## Text shown
'''

All the way through. I can't imagine ruining the ending for myself beforehand, but to each their own. I will admit to reading the summaries on the backs of paperbacks or the flaps of hardbacks, though. That's my way of deciding whether the plot seems interesting or not without having to read half of it first.
On my e-reader I read straight through. When I'm reading a paper book I skip around a little bit. I try not to but it's a compulsion.
Kristin Laughtin says
If I'm trying to decide whether I want to read a print book, I'll flip through to random pages to get a sense of it, but when I sit down to actually read it for real, I go straight-through. Well, unless I'm really curious about something later. Then I'll peek ahead, but not to the ending. On my Kindle, though, I always read straight through.
As a writer, I rarely write chronologically! I usually write a few key scenes, any flashbacks, etc., and then I start at the beginning and write all the connecting scenes. I'm an extensive outliner, though, so I don't worry about my narrative not making sense even if I start in the middle and skip around.
I'm a straight-through kind of gal.
My son always skips ahead and reads the ending, though. It used to drive me crazy, until I saw some research indicating that seeing spoilers can actually enhance enjoyment rather than detract from it.
E-readers must make skimming and skipping ahead difficult for those folks who like to do that.
I skip around- mainly if I'm bored.
I'll also scan the end. I think I started to do that when I read through a book and despised the ending. (I'm good at end-skimming, though. I'm able to catch a few sentences and see if it's worth it. I don't want to spoil the ending- just see if I want to go there.)
If the book is highly recommended or from an author I know, I don't skim.
As I writer, skipping around doesn't bother me. I figure it's my responsibility to keep the reader's eyes where I want them. : )
Although I'm tempted to read what will happen in the end, I always make it a point to read straight through.
I've definitely read the endings of books at 2 or 3 in the morning so I could stop reading and go to bed. It does change the first reading experience for me (I'll reread most books I really enjoy) but, well, sometimes you have to go to sleep and that's the only way to make it happen!
Melissa Pearl says
I hate to admit it, but I often take a quick peek at the end. I just scan for a few key names and read one or two sentences… it's usually to make sure the couple end up together. If they don't, I want to be prepared.
I'm such a romantic sap!
It doesn't ruin the story for me, though. I usually really enjoy it, knowing what lies ahead, but not knowing how they're going to get there.
Marilyn Peake says
I read books straight through, couldn't stand to know the ending early on, as that would be a spoiler for me. But, to each their own, so I feel that "all is fair in love and reading."

'''

## Collected data

'''

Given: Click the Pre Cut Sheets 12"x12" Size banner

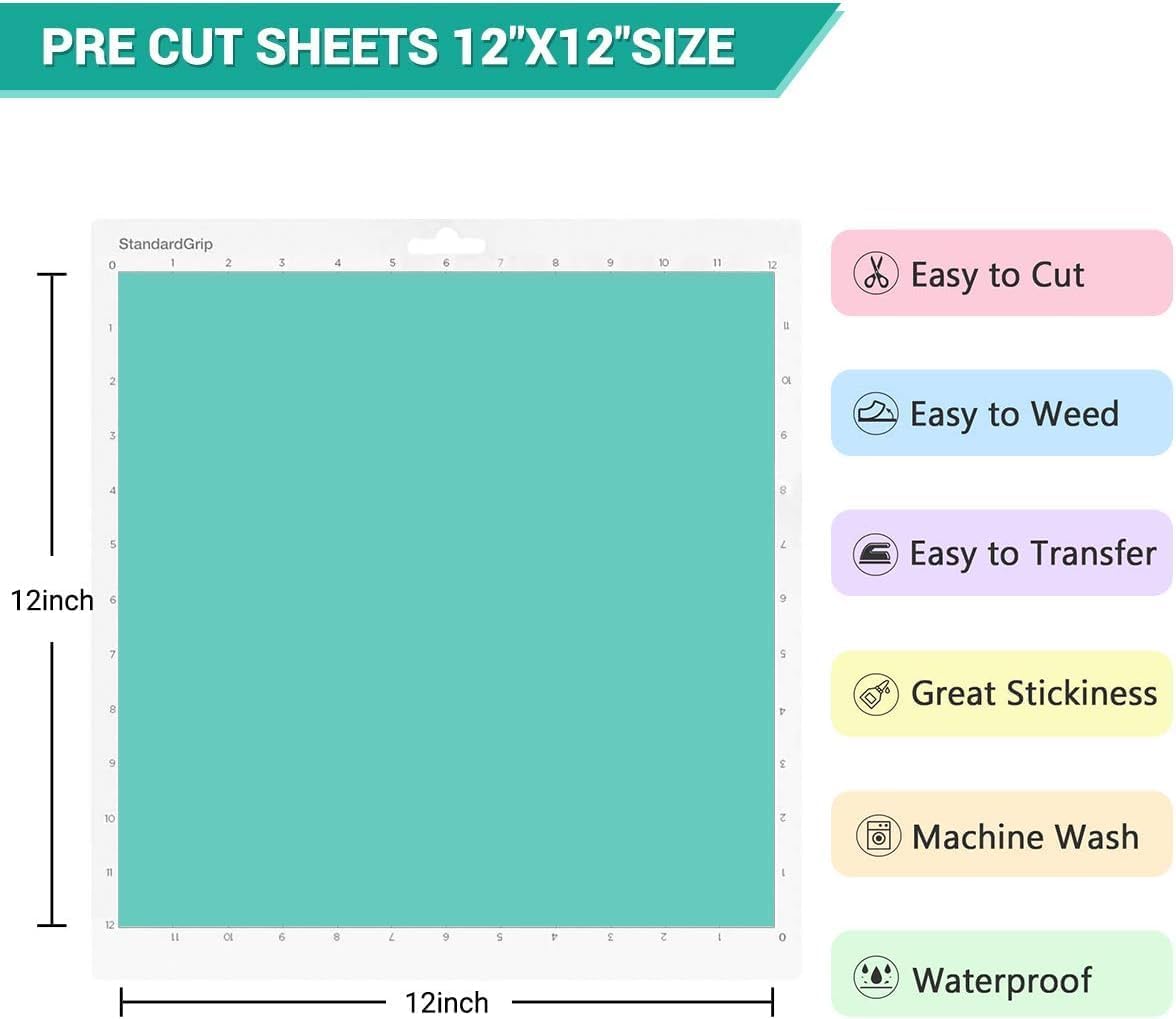Looking at the screenshot, I should click(388, 47).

'''

## Task objective
Can you rewrite the passage of the reader comments between "Kristin Laughtin says" and "always read straight through.", inclusive, with "print book" changed to "paperback"?

## Written response
Kristin Laughtin says
If I'm trying to decide whether I want to read a paperback, I'll flip through to random pages to get a sense of it, but when I sit down to actually read it for real, I go straight-through. Well, unless I'm really curious about something later. Then I'll peek ahead, but not to the ending. On my Kindle, though, I always read straight through.